- Required action
Please output each line of the data exactly as it appears.
START Data provided
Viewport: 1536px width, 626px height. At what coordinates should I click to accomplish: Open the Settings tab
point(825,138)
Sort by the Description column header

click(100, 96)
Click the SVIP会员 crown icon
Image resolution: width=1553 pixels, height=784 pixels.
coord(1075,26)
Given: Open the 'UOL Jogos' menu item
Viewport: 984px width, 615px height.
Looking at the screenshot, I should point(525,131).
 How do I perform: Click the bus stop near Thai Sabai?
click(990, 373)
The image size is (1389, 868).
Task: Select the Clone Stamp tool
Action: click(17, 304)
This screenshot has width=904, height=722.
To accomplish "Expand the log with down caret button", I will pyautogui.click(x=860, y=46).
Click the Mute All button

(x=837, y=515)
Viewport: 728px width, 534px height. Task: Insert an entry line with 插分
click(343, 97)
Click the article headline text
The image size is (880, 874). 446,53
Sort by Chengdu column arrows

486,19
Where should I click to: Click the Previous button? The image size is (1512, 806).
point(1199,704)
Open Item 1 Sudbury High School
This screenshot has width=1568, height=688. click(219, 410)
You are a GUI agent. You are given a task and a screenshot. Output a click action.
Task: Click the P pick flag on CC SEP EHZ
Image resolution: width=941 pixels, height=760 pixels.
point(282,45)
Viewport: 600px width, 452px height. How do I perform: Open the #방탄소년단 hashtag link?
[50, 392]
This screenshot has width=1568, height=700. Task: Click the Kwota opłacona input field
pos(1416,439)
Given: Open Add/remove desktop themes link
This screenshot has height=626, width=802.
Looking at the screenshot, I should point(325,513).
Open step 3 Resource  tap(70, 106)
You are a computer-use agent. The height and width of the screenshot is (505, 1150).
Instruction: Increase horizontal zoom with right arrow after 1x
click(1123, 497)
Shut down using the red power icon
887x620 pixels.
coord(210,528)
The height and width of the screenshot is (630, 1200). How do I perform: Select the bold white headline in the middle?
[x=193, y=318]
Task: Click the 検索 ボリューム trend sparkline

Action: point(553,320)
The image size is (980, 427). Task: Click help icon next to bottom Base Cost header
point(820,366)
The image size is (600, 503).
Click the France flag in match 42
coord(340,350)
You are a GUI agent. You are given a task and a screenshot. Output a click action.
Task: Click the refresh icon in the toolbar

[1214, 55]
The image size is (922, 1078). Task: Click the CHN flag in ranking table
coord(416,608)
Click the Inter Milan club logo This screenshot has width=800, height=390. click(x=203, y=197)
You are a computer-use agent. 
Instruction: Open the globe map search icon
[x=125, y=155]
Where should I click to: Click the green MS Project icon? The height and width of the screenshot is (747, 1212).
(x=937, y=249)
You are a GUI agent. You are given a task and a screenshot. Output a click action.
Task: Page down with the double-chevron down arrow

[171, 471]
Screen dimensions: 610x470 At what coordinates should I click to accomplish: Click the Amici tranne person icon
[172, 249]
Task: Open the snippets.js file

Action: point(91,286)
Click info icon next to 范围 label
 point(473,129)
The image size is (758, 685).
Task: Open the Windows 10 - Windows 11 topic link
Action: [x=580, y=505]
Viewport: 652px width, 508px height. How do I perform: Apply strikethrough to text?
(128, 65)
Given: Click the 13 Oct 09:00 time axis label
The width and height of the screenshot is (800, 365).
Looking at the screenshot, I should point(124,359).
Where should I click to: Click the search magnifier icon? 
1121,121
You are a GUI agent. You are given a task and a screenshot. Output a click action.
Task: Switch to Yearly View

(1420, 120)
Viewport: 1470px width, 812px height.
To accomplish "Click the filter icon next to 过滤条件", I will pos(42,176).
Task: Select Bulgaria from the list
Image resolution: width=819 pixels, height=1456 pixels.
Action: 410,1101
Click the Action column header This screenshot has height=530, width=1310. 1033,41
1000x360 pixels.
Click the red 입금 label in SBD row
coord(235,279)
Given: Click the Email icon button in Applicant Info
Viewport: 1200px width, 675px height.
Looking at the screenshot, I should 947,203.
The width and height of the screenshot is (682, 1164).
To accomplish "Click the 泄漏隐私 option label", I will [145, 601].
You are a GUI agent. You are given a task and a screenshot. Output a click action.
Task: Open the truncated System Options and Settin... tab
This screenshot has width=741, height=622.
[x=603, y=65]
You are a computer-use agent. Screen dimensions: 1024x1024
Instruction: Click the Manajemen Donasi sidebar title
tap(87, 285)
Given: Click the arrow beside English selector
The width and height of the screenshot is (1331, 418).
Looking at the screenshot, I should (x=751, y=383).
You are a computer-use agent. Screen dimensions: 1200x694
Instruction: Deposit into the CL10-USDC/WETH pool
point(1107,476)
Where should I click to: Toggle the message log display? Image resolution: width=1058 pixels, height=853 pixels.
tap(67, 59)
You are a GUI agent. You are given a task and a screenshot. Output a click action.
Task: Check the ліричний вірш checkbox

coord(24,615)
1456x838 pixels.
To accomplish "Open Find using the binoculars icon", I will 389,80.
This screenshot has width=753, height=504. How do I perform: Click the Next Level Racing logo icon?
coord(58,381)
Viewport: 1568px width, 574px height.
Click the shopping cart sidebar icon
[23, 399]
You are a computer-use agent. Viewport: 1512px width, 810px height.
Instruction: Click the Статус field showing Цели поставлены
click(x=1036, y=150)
END Data provided
- Exercise answer
Viewport: 1536px width, 626px height. At what coordinates should I click to accomplish: Open the Settings tab
point(825,138)
Sort by the Description column header

click(100, 96)
Click the SVIP会员 crown icon
Image resolution: width=1553 pixels, height=784 pixels.
coord(1075,26)
Given: Open the 'UOL Jogos' menu item
Viewport: 984px width, 615px height.
Looking at the screenshot, I should point(525,131).
 How do I perform: Click the bus stop near Thai Sabai?
click(990, 373)
The image size is (1389, 868).
Task: Select the Clone Stamp tool
Action: click(17, 304)
This screenshot has width=904, height=722.
To accomplish "Expand the log with down caret button", I will pyautogui.click(x=860, y=46).
Click the Mute All button

(x=837, y=515)
Viewport: 728px width, 534px height. Task: Insert an entry line with 插分
click(343, 97)
Click the article headline text
The image size is (880, 874). 446,53
Sort by Chengdu column arrows

486,19
Where should I click to: Click the Previous button? The image size is (1512, 806).
point(1199,704)
Open Item 1 Sudbury High School
This screenshot has width=1568, height=688. click(219, 410)
You are a GUI agent. You are given a task and a screenshot. Output a click action.
Task: Click the P pick flag on CC SEP EHZ
Image resolution: width=941 pixels, height=760 pixels.
point(282,45)
Viewport: 600px width, 452px height. How do I perform: Open the #방탄소년단 hashtag link?
[50, 392]
This screenshot has width=1568, height=700. Task: Click the Kwota opłacona input field
pos(1416,439)
Given: Open Add/remove desktop themes link
This screenshot has height=626, width=802.
Looking at the screenshot, I should point(325,513).
Open step 3 Resource  tap(70, 106)
You are a computer-use agent. The height and width of the screenshot is (505, 1150).
Instruction: Increase horizontal zoom with right arrow after 1x
click(1123, 497)
Shut down using the red power icon
887x620 pixels.
coord(210,528)
The height and width of the screenshot is (630, 1200). How do I perform: Select the bold white headline in the middle?
[x=193, y=318]
Task: Click the 検索 ボリューム trend sparkline

Action: point(553,320)
The image size is (980, 427). Task: Click help icon next to bottom Base Cost header
point(820,366)
The image size is (600, 503).
Click the France flag in match 42
coord(340,350)
You are a GUI agent. You are given a task and a screenshot. Output a click action.
Task: Click the refresh icon in the toolbar

[1214, 55]
The image size is (922, 1078). Task: Click the CHN flag in ranking table
coord(416,608)
Click the Inter Milan club logo This screenshot has width=800, height=390. click(x=203, y=197)
You are a computer-use agent. 
Instruction: Open the globe map search icon
[x=125, y=155]
Where should I click to: Click the green MS Project icon? The height and width of the screenshot is (747, 1212).
(x=937, y=249)
You are a GUI agent. You are given a task and a screenshot. Output a click action.
Task: Page down with the double-chevron down arrow

[171, 471]
Screen dimensions: 610x470 At what coordinates should I click to accomplish: Click the Amici tranne person icon
[172, 249]
Task: Open the snippets.js file

Action: point(91,286)
Click info icon next to 范围 label
 point(473,129)
The image size is (758, 685).
Task: Open the Windows 10 - Windows 11 topic link
Action: [x=580, y=505]
Viewport: 652px width, 508px height. How do I perform: Apply strikethrough to text?
(128, 65)
Given: Click the 13 Oct 09:00 time axis label
The width and height of the screenshot is (800, 365).
Looking at the screenshot, I should point(124,359).
Where should I click to: Click the search magnifier icon? 
1121,121
You are a GUI agent. You are given a task and a screenshot. Output a click action.
Task: Switch to Yearly View

(1420, 120)
Viewport: 1470px width, 812px height.
To accomplish "Click the filter icon next to 过滤条件", I will pos(42,176).
Task: Select Bulgaria from the list
Image resolution: width=819 pixels, height=1456 pixels.
Action: 410,1101
Click the Action column header This screenshot has height=530, width=1310. 1033,41
1000x360 pixels.
Click the red 입금 label in SBD row
coord(235,279)
Given: Click the Email icon button in Applicant Info
Viewport: 1200px width, 675px height.
Looking at the screenshot, I should 947,203.
The width and height of the screenshot is (682, 1164).
To accomplish "Click the 泄漏隐私 option label", I will [145, 601].
You are a GUI agent. You are given a task and a screenshot. Output a click action.
Task: Open the truncated System Options and Settin... tab
This screenshot has width=741, height=622.
[x=603, y=65]
You are a computer-use agent. Screen dimensions: 1024x1024
Instruction: Click the Manajemen Donasi sidebar title
tap(87, 285)
Given: Click the arrow beside English selector
The width and height of the screenshot is (1331, 418).
Looking at the screenshot, I should (x=751, y=383).
You are a computer-use agent. Screen dimensions: 1200x694
Instruction: Deposit into the CL10-USDC/WETH pool
point(1107,476)
Where should I click to: Toggle the message log display? Image resolution: width=1058 pixels, height=853 pixels.
tap(67, 59)
You are a GUI agent. You are given a task and a screenshot. Output a click action.
Task: Check the ліричний вірш checkbox

coord(24,615)
1456x838 pixels.
To accomplish "Open Find using the binoculars icon", I will 389,80.
This screenshot has width=753, height=504. How do I perform: Click the Next Level Racing logo icon?
coord(58,381)
Viewport: 1568px width, 574px height.
Click the shopping cart sidebar icon
[23, 399]
You are a computer-use agent. Viewport: 1512px width, 810px height.
Instruction: Click the Статус field showing Цели поставлены
click(x=1036, y=150)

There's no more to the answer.